It's in the Fluff, there is no Argument, they are the dual wings of the Lion, our Chapters own.*_
-Kunanaki


here's my first real stab at 5th edition with a DA "Double-Wing" force with a tactica thrown in:
_
It's a great force from a modelling and collecting perspective. Awesome conversion opportunities [chaos players often think my Deathwing termies with WHFB warrior helms look more imposing then their own spikey versions] while easier on the wallet unless you have a Forgeworld addiction like me...

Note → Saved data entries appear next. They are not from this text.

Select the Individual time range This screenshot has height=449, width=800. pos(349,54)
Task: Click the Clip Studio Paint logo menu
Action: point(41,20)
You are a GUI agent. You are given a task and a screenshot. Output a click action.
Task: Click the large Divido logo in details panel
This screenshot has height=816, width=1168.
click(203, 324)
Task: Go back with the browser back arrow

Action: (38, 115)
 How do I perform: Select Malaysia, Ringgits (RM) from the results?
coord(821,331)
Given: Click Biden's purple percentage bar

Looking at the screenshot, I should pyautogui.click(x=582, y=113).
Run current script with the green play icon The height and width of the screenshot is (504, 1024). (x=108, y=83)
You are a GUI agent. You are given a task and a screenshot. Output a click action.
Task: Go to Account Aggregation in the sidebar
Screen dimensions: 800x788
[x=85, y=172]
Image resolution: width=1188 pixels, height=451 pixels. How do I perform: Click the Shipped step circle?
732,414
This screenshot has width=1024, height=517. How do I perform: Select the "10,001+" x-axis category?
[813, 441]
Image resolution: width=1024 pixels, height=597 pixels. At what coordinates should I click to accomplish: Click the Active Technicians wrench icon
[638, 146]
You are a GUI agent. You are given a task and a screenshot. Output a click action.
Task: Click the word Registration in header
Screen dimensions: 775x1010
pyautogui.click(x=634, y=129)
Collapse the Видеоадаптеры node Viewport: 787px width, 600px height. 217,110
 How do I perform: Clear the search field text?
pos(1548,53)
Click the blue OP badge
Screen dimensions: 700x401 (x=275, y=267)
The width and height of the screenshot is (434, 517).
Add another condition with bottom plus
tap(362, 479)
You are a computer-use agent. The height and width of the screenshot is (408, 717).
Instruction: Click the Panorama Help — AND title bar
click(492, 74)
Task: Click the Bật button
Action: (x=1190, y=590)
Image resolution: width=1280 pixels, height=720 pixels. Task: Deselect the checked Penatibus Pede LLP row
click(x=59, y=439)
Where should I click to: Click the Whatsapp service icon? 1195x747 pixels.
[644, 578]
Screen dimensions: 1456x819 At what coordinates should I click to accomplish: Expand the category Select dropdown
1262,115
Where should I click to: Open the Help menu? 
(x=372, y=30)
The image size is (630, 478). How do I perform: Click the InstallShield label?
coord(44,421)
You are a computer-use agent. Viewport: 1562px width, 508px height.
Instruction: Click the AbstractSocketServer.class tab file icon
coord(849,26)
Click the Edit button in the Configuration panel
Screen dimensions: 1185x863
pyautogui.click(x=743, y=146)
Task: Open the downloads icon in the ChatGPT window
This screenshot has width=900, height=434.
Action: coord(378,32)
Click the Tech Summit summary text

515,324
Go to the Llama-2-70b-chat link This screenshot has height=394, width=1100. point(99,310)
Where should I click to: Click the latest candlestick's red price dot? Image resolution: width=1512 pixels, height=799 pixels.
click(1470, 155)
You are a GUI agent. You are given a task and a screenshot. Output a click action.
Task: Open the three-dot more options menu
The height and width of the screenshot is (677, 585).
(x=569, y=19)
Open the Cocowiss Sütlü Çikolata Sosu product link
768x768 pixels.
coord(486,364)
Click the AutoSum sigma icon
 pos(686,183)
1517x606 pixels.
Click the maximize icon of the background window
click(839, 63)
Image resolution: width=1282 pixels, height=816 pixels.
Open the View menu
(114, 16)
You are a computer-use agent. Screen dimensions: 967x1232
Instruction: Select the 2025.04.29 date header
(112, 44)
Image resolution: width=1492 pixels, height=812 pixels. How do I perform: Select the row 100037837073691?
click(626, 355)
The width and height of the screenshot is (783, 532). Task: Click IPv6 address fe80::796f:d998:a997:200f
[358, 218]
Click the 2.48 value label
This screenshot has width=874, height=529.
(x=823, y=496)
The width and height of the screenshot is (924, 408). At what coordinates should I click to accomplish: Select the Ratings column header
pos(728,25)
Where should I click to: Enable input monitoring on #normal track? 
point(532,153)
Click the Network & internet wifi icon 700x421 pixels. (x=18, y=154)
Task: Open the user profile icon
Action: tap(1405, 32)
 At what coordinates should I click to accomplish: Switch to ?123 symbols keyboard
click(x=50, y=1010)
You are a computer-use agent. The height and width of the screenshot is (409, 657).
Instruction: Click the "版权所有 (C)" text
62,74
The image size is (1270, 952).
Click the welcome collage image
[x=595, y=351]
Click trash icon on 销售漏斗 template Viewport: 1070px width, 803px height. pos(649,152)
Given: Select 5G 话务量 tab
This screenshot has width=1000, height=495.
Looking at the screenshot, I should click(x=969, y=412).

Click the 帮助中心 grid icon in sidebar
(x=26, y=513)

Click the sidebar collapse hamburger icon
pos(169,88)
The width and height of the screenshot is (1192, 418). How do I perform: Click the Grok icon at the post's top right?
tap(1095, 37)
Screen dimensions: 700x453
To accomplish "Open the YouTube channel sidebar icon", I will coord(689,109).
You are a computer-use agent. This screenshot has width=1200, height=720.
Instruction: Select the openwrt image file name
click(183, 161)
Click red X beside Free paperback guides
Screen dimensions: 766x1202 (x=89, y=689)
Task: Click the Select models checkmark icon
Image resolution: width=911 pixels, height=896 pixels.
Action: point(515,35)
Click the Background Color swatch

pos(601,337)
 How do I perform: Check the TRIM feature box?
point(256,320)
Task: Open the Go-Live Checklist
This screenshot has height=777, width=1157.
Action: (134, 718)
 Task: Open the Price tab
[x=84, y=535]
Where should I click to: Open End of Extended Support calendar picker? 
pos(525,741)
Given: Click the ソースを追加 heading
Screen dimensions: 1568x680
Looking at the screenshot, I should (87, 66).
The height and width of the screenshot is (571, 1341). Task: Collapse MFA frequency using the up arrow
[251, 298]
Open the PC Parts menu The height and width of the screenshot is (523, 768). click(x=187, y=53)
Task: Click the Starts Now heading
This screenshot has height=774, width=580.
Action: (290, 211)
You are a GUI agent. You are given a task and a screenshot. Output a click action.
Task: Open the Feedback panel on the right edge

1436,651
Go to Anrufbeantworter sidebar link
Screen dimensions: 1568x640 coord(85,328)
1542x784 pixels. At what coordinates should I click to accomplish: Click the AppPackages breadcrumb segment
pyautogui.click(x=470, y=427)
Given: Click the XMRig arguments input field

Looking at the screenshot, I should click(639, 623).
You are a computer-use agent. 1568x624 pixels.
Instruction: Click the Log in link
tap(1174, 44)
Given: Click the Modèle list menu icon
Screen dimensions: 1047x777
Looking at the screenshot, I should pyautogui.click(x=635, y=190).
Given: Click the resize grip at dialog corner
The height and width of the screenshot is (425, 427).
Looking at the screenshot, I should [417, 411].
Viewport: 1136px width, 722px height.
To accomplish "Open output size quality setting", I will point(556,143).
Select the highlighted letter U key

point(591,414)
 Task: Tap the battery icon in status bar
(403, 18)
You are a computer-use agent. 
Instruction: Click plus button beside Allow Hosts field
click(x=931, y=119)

CAVEAT EMPTOR: This army requires lots of finesse and careful decision making to get the most out of all the special unit strengths.
Played properly, it can force your opponent to throw his or her plan out the window and react to you. You now have the initiative. Played sloppily...well at least it wont take you long to pack up 26 miniatures at the end of a 2000 pt game.... _

*HQ:335 [17%] (2 kill pts)

Sammael	
Jetbike

Belial 
Lightning Claws

Sammy will NOT be scoring anymore, but he's a great shot with his bs-5 buffed plasma cannon.

Highly mobile support unit for the termies thru his shooting or putting them over the top in an closely-matched assault. I think he will be really handy in taking out those min sized troop squads hiding out in the backfield just waiting to grab objectives in the final turns....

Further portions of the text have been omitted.